“Is it all true?” he asked himself. “Is it all true?” And then drearily he kept on muttering, “I can’t stay here now—I can’t stay here now.”
He had walked on for about a mile, when he turned to look back for a farewell glance at the castle, when he found Scoodrach close at his heels, glaring at him in a peculiar way, which slightly startled Max, but he returned the gaze boldly, and then, with a confused idea of walking on till he could reach some inn, when there was nothing of the kind for forty or fifty miles, he asked the young gillie if that was the way for Glasgow.
Scoodrach’s face lit up with satisfaction as he said it was; and, when Max went right on, the Highland lad stopped back watching him for a time, and then, laughing silently to himself, returned to stand in the shadow and glare at the bailiff and his men; while Max trudged on, with the sense of being mentally stunned increasing, but not so rapidly as the growing feeling of misery and shame within his breast.
Rocky path, moist sheep-track, steep climb, sharp descent into boggy hollow; then up over a hill, with a glance at the sunny sea; and then on and on, in and out among the everlasting hills, which lapped fold upon fold, all grey crag and heather, and one valley so like another, and the ins and outs and turns so many, that, but for the light in the west, it would have been hard to tell the direction in which he tramped on and on, as near as he could divine straight away for Glasgow and the south.
“I must get home,” he muttered dreamily, as he tramped on. “Oh, the shame of it!” he burst out. “Father! father! how could you do such a thing as this?”
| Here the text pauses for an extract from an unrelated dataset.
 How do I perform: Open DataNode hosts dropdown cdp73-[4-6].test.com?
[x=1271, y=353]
There was a wild cry close at hand, and a curlew rose, and then a flock of lapwings, to flit round and round, uttering their peevish calls; but Max saw nothing but the scene at the castle, heard nothing but The Mackhai’s bitter words, and he tramped onward and onward into the wilderness of mountain and moss, onward into the night.
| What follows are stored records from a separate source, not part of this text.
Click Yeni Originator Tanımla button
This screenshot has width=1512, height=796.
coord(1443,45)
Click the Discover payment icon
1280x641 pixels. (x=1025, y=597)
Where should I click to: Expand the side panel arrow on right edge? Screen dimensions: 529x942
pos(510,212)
There are people who would laugh at the idea of an active lad being lost in the mountains. To them it seems, as they travel comfortably along by rail or coach, impossible that any one could go perilously astray among “those little hills.”
Let them try it, and discover their ignorance, as they learn the immensity of the wild spaces in Scotland and Wales, and how valley succeeds valley, hill comes down to hill, with so great a resemblance one to the other, that in a short time the brain is overwhelmed by a mist of confusion, and that greatest of horrors,—one not known, fortunately, to many,—the horror of feeling lost, robs the sufferer of power to act calmly and consistently, and he goes farther and farther astray, and often into perils which may end in death.
Max Blande wandered on, looking inward nearly all the time, and backward at the scenes of the past day, so that it was not long before he had diverged from the beaten track and was trudging on over the short grass and among the heather. Then great corners of crags and loose stones rose in his way, forcing him to turn to right or left to get by. Then he would come close up to some precipitous, unclimbable face of the hill, and strike away again, to find his course perhaps stopped by a patch of pale green moss dotted with cotton rushes, among which his feet sank, and the water splashed with suggestions of his sinking completely in if he persevered.
But he kept on, now in one direction, now in another, striving to keep straight, with the one idea in his mind to get right away from Dunroe, and certainly increasing the distance, but in a weary, devious way, till he seemed to wake up all at once to the fact that it was growing dark, and that a thick mist was gradually creeping round him, and he was growing wet, as well as so faint and weary that he could hardly plod along.